Collected data entries
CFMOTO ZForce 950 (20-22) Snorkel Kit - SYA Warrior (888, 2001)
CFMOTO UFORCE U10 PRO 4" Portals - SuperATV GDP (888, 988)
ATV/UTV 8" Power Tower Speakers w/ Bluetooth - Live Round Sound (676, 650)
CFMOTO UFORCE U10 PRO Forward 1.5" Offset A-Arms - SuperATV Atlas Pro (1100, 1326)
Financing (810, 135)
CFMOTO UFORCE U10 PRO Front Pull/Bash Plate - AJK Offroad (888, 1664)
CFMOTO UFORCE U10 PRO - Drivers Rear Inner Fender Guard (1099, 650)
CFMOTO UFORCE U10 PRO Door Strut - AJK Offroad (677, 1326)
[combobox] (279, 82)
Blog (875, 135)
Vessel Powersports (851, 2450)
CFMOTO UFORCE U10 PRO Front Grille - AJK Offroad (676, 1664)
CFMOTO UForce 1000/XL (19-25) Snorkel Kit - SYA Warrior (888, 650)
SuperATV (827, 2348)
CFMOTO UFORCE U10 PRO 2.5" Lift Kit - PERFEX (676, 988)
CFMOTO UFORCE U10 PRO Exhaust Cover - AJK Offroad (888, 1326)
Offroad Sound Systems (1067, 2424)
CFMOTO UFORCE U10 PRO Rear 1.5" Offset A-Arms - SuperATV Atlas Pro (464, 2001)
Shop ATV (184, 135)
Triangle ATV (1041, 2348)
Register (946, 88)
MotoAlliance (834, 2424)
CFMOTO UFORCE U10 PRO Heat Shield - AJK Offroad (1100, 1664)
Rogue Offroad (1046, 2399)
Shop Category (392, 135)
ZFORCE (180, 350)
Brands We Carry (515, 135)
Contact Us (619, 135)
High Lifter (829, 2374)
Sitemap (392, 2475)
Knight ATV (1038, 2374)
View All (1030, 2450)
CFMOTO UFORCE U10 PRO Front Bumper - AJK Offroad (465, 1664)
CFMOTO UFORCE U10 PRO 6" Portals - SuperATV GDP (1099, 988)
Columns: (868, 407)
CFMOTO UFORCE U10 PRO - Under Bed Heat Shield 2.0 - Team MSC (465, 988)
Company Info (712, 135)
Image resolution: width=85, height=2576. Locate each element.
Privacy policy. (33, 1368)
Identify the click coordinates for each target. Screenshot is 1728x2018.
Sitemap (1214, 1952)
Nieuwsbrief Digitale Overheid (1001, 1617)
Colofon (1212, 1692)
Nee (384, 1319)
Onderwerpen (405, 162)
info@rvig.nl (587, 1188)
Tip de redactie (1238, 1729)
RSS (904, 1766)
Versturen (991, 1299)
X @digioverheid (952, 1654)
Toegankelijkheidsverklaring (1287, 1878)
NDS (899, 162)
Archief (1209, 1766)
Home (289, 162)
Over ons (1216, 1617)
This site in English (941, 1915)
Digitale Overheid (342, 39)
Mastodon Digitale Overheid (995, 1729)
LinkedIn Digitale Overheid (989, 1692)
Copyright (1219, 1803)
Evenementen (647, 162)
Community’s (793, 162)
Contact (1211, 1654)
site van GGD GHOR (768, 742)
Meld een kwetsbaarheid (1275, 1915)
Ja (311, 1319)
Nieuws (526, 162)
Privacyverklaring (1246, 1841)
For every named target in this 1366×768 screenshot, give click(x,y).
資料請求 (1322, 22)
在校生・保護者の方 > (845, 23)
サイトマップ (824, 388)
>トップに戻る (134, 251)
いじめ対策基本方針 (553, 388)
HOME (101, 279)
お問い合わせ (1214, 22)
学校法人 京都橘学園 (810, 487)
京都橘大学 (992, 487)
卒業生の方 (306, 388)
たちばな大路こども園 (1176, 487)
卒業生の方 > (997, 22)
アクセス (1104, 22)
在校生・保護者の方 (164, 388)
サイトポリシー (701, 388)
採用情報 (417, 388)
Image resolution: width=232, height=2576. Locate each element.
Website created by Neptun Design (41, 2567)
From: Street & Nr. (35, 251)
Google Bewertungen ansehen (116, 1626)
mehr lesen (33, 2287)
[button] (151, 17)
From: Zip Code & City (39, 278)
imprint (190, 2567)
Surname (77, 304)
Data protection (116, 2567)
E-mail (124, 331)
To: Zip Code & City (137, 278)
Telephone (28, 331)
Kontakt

Work to be completed
The answer must restate each entry word for word.

Written solution
CFMOTO ZForce 950 (20-22) Snorkel Kit - SYA Warrior (888, 2001)
CFMOTO UFORCE U10 PRO 4" Portals - SuperATV GDP (888, 988)
ATV/UTV 8" Power Tower Speakers w/ Bluetooth - Live Round Sound (676, 650)
CFMOTO UFORCE U10 PRO Forward 1.5" Offset A-Arms - SuperATV Atlas Pro (1100, 1326)
Financing (810, 135)
CFMOTO UFORCE U10 PRO Front Pull/Bash Plate - AJK Offroad (888, 1664)
CFMOTO UFORCE U10 PRO - Drivers Rear Inner Fender Guard (1099, 650)
CFMOTO UFORCE U10 PRO Door Strut - AJK Offroad (677, 1326)
[combobox] (279, 82)
Blog (875, 135)
Vessel Powersports (851, 2450)
CFMOTO UFORCE U10 PRO Front Grille - AJK Offroad (676, 1664)
CFMOTO UForce 1000/XL (19-25) Snorkel Kit - SYA Warrior (888, 650)
SuperATV (827, 2348)
CFMOTO UFORCE U10 PRO 2.5" Lift Kit - PERFEX (676, 988)
CFMOTO UFORCE U10 PRO Exhaust Cover - AJK Offroad (888, 1326)
Offroad Sound Systems (1067, 2424)
CFMOTO UFORCE U10 PRO Rear 1.5" Offset A-Arms - SuperATV Atlas Pro (464, 2001)
Shop ATV (184, 135)
Triangle ATV (1041, 2348)
Register (946, 88)
MotoAlliance (834, 2424)
CFMOTO UFORCE U10 PRO Heat Shield - AJK Offroad (1100, 1664)
Rogue Offroad (1046, 2399)
Shop Category (392, 135)
ZFORCE (180, 350)
Brands We Carry (515, 135)
Contact Us (619, 135)
High Lifter (829, 2374)
Sitemap (392, 2475)
Knight ATV (1038, 2374)
View All (1030, 2450)
CFMOTO UFORCE U10 PRO Front Bumper - AJK Offroad (465, 1664)
CFMOTO UFORCE U10 PRO 6" Portals - SuperATV GDP (1099, 988)
Columns: (868, 407)
CFMOTO UFORCE U10 PRO - Under Bed Heat Shield 2.0 - Team MSC (465, 988)
Company Info (712, 135)
Image resolution: width=85, height=2576. Locate each element.
Privacy policy. (33, 1368)
Identify the click coordinates for each target. Screenshot is 1728x2018.
Sitemap (1214, 1952)
Nieuwsbrief Digitale Overheid (1001, 1617)
Colofon (1212, 1692)
Nee (384, 1319)
Onderwerpen (405, 162)
info@rvig.nl (587, 1188)
Tip de redactie (1238, 1729)
RSS (904, 1766)
Versturen (991, 1299)
X @digioverheid (952, 1654)
Toegankelijkheidsverklaring (1287, 1878)
NDS (899, 162)
Archief (1209, 1766)
Home (289, 162)
Over ons (1216, 1617)
This site in English (941, 1915)
Digitale Overheid (342, 39)
Mastodon Digitale Overheid (995, 1729)
LinkedIn Digitale Overheid (989, 1692)
Copyright (1219, 1803)
Evenementen (647, 162)
Community’s (793, 162)
Contact (1211, 1654)
site van GGD GHOR (768, 742)
Meld een kwetsbaarheid (1275, 1915)
Ja (311, 1319)
Nieuws (526, 162)
Privacyverklaring (1246, 1841)
For every named target in this 1366×768 screenshot, give click(x,y).
資料請求 (1322, 22)
在校生・保護者の方 > (845, 23)
サイトマップ (824, 388)
>トップに戻る (134, 251)
いじめ対策基本方針 (553, 388)
HOME (101, 279)
お問い合わせ (1214, 22)
学校法人 京都橘学園 (810, 487)
京都橘大学 (992, 487)
卒業生の方 (306, 388)
たちばな大路こども園 (1176, 487)
卒業生の方 > (997, 22)
アクセス (1104, 22)
在校生・保護者の方 (164, 388)
サイトポリシー (701, 388)
採用情報 (417, 388)
Image resolution: width=232, height=2576. Locate each element.
Website created by Neptun Design (41, 2567)
From: Street & Nr. (35, 251)
Google Bewertungen ansehen (116, 1626)
mehr lesen (33, 2287)
[button] (151, 17)
From: Zip Code & City (39, 278)
imprint (190, 2567)
Surname (77, 304)
Data protection (116, 2567)
E-mail (124, 331)
To: Zip Code & City (137, 278)
Telephone (28, 331)
Kontakt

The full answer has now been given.